Desafios e Oportunidades na Formação de Mulheres para o Esporte: Um Estudo de Caso no Ensino de Lutas
Por Ramelly Sophia Santos Carneiro (Autor).
Em XXI Congresso de Ciências do Desporto e de Educação Física dos Países de Língua Portuguesa
Resumo
A participação feminina em modalidades de luta é historicamente marcada por desigualdades estruturais e simbólicas, que influenciam o acesso, a permanência e a formação profissional de mulheres na Educação Física. A Teoria Sociocognitiva da Carreira (SCCT), fundamentada na Teoria Social Cognitiva de Albert Bandura, contribui para compreender como crenças de autoeficácia, modelagem social e agência impactam a atuação profissional.
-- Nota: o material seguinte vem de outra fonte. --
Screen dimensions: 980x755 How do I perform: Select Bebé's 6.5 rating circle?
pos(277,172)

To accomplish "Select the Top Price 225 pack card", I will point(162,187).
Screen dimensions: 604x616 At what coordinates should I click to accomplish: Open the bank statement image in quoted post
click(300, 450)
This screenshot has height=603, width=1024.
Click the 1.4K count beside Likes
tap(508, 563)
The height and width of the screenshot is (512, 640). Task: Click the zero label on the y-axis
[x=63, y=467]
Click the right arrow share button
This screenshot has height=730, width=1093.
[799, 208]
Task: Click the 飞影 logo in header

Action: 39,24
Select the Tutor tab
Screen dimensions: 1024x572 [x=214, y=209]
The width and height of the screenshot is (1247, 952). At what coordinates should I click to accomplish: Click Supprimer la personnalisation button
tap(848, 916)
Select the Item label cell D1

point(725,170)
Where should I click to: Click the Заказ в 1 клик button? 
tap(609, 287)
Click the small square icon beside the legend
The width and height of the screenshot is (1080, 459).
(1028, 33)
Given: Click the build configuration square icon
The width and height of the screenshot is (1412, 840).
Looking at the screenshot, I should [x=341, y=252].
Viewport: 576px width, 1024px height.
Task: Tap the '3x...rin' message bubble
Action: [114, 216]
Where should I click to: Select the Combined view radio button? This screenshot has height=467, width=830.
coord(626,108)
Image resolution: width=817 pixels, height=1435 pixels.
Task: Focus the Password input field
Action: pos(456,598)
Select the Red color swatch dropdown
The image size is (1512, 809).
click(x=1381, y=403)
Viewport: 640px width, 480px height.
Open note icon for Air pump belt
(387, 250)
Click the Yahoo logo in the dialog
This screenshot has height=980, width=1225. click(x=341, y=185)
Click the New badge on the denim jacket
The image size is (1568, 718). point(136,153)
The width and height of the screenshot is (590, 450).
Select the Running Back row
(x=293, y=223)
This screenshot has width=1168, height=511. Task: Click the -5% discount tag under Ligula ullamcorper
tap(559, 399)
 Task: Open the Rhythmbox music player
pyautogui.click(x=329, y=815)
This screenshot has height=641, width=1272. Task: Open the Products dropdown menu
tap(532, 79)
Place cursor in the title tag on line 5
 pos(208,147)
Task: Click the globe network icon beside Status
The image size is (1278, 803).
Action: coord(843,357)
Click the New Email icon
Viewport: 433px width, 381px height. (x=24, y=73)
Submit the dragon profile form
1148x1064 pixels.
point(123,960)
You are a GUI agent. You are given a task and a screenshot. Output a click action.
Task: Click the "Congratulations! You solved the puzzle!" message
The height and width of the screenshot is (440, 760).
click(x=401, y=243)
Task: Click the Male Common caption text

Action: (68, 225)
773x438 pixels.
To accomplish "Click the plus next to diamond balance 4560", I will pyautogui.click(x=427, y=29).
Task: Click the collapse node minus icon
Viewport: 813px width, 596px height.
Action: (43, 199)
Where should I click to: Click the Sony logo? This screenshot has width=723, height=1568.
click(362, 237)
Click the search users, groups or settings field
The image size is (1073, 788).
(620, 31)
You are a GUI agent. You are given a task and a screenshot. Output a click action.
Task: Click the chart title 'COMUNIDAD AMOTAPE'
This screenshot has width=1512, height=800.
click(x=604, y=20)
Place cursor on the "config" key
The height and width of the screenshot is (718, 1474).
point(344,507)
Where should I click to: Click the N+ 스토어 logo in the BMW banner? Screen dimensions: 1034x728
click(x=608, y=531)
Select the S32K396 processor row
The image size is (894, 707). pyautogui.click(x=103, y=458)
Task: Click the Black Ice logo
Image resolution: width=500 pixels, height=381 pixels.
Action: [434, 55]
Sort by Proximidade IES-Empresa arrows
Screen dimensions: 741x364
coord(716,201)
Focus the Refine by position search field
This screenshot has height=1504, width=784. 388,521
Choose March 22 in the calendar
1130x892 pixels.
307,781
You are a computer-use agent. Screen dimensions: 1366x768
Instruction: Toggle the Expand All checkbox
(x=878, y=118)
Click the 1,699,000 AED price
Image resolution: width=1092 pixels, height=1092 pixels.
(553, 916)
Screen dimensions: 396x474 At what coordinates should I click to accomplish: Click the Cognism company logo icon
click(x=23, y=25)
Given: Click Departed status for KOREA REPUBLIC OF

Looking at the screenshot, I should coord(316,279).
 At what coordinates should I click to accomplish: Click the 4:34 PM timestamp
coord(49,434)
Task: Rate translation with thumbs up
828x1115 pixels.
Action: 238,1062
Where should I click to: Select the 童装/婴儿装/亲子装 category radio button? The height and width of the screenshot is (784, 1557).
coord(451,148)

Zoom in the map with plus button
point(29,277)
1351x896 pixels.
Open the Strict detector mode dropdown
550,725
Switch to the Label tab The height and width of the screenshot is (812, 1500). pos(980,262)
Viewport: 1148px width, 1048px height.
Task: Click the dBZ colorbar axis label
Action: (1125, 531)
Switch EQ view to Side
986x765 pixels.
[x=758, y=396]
Nesse contexto, investigar a experiência de monitoras em um projeto de lutas permite compreender como a vivência pedagógica influencia a percepção de competência e pertencimento.Objetivo:Analisar como a presença e atuação de monitoras em um projeto de lutas influenciam a dinâmica pedagógica e a construção da autoeficácia profissional de mulheres em formação em Educação Física. Metodologia:Trata-se de uma pesquisa qualitativa, de caráter interpretativo, baseada na Observação Participante com registros em Diário de Campo. O diário foi estruturado a partir de indicadores previamente definidos: Gênero (GEND), Postura e liderança (POST), Autoeficácia (AUTO) e Linguagem e interação (LANG). A análise foi realizada por meio da Análise Temática Reflexiva, conforme Braun e Clarke (2006), envolvendo familiarização com os dados, codificação inicial e construção e revisão de temas, com interpretação em nível latente articulada à SCCT. Resultados:A análise evidenciou dinâmicas implícitas de poder, distribuição de protagonismo e processos de construção da autoeficácia feminina no contexto esportivo, revelando cinco temas centrais: Invisibilização inicial do protagonismo feminino;Presença feminina como elemento organizador; Liderança mediadora e gestão de conflitos;Estrutura de gênero e distribuição de poder;Construção da auto eficácia profissional .considerações finais:O projeto de lutas configura-se como espaço de reprodução e transformação. Apesar de persistirem desigualdades no protagonismo, a atuação feminina demonstrou impacto na organização pedagógica, mediação de conflitos e engajamento discente. A vivência prática mostrou-se fundamental para a construção da autoeficácia profissional, atendendo ao objetivo proposto.